__What you are asked to do__. Which lines in the listing below contain the word "arrow"? Pick out each one and copy it in full.

------ Records to use

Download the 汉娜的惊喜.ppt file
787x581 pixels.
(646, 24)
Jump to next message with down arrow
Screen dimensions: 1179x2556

------------

__Answer for this exercise__.
Jump to next message with down arrow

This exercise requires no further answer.